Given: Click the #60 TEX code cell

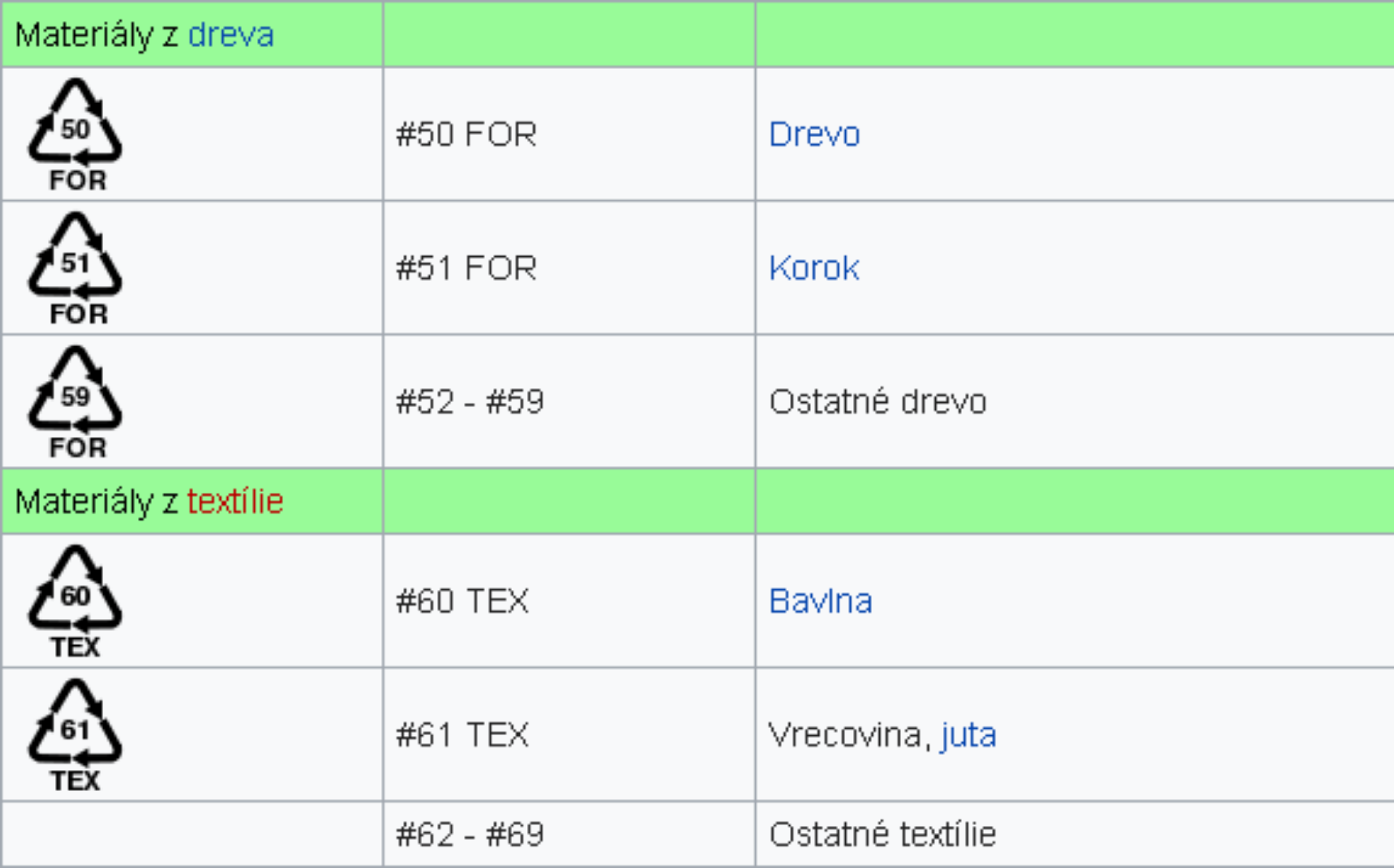Looking at the screenshot, I should coord(569,601).
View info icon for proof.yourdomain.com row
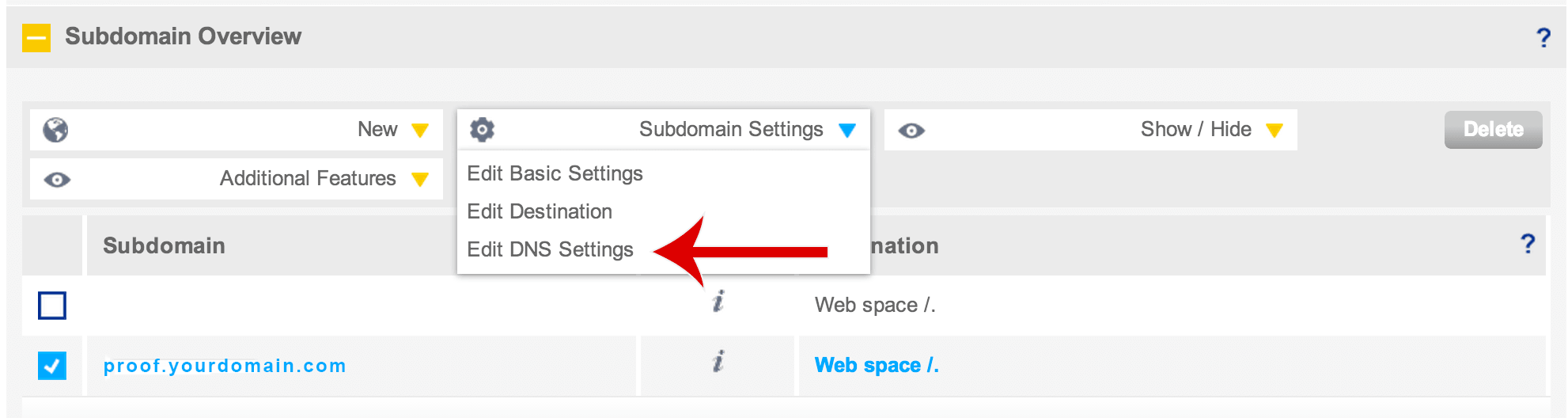This screenshot has width=1568, height=418. 718,362
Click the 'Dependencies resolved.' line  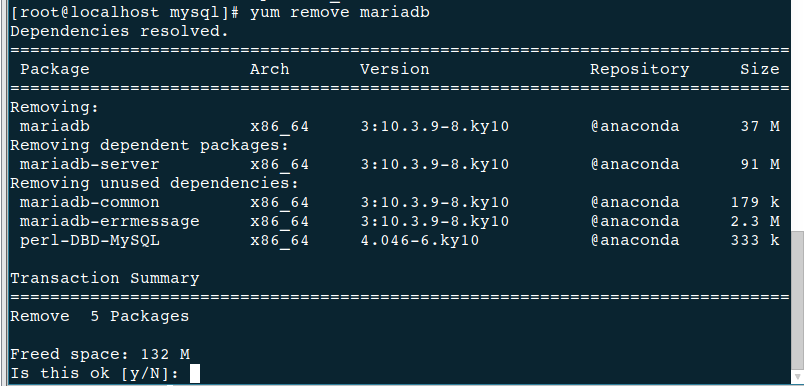pos(119,31)
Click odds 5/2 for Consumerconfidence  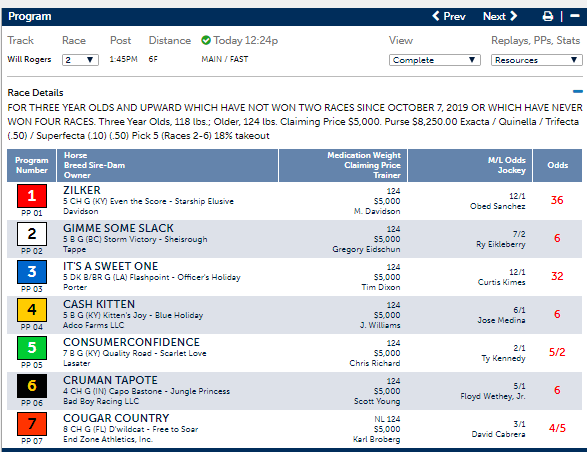click(x=557, y=352)
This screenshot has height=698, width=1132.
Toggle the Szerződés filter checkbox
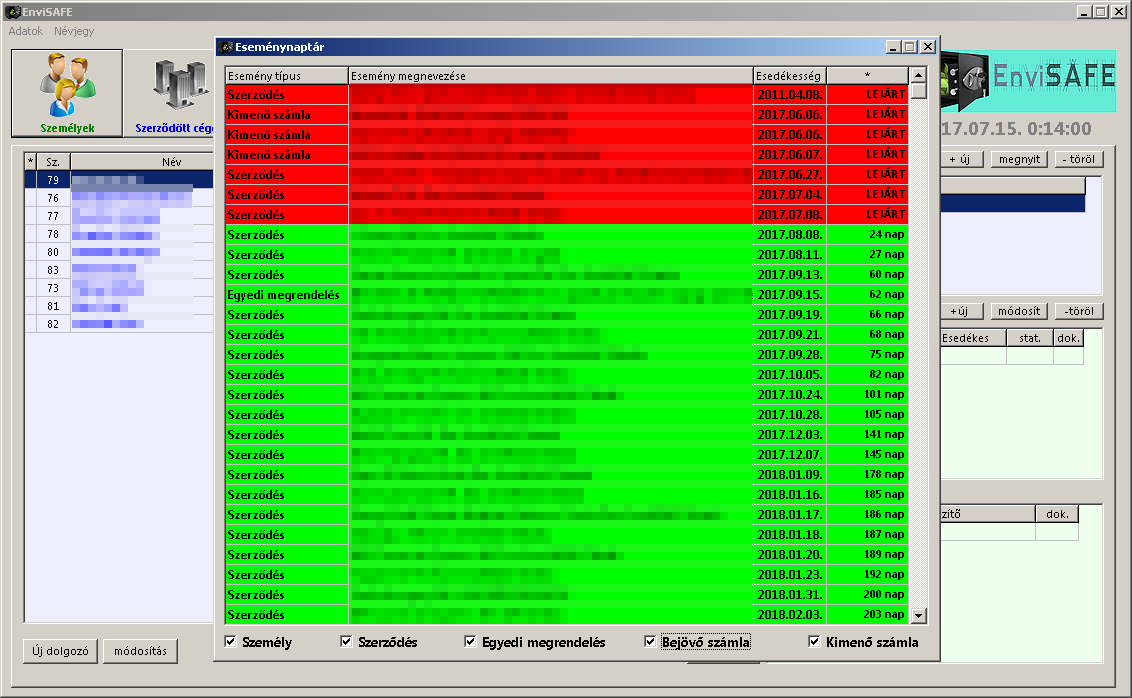(347, 642)
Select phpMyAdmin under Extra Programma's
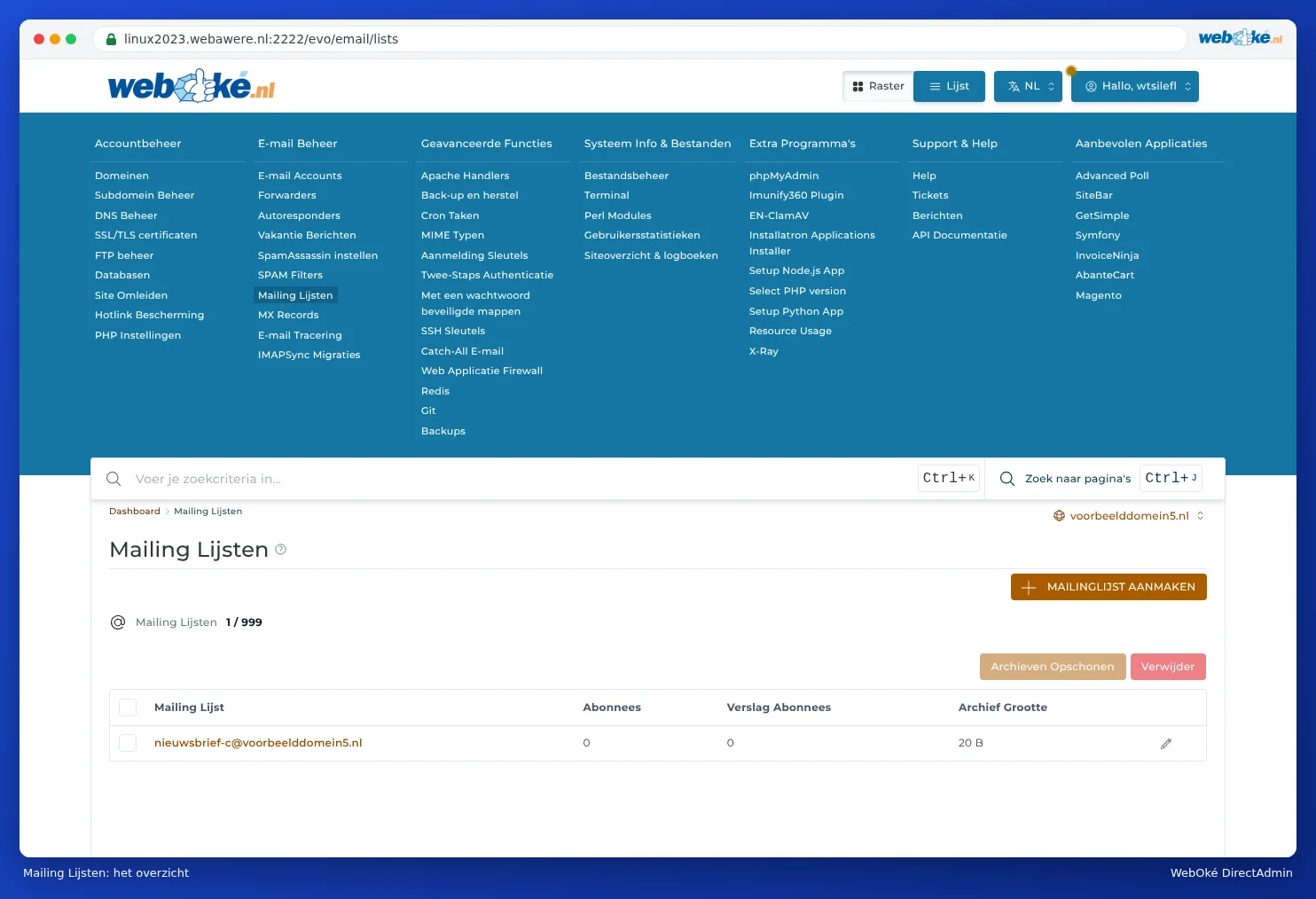 coord(784,176)
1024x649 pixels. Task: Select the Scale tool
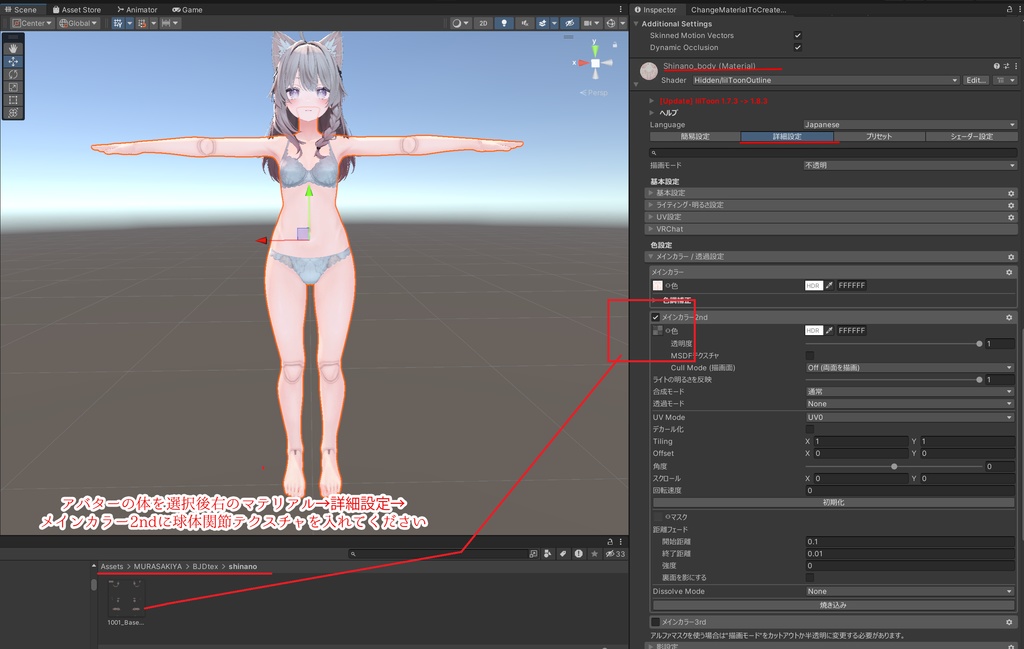click(x=13, y=87)
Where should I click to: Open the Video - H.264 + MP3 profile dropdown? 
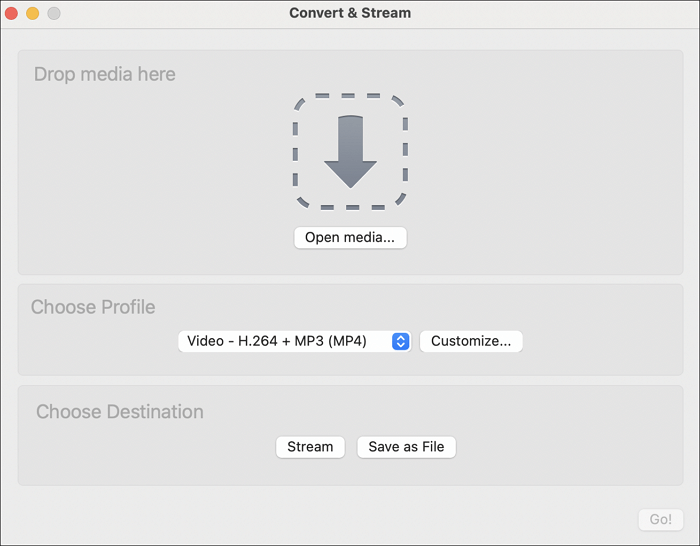coord(284,341)
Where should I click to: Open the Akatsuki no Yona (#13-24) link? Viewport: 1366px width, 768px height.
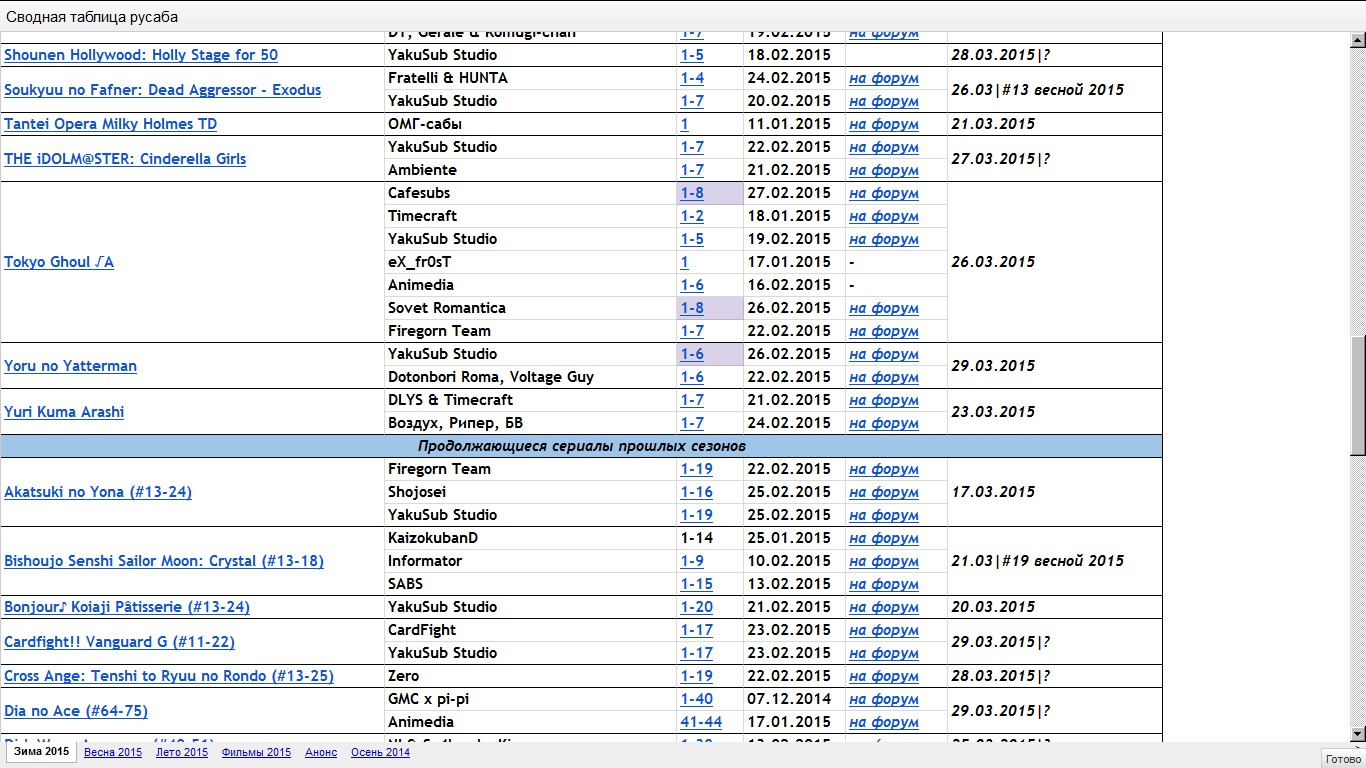click(x=98, y=492)
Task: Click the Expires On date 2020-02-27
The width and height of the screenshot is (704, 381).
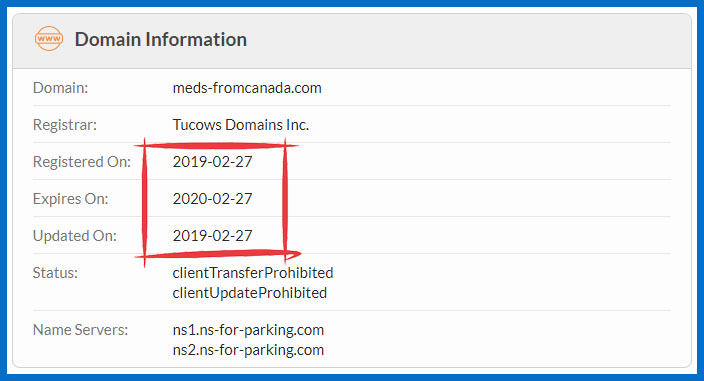Action: click(x=212, y=198)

——————

Skip the pictures and retype exactly the lines from the one that contains "The width and" to the last line of the records.

The width and height of the screenshot is (704, 381).
Action: click(x=212, y=198)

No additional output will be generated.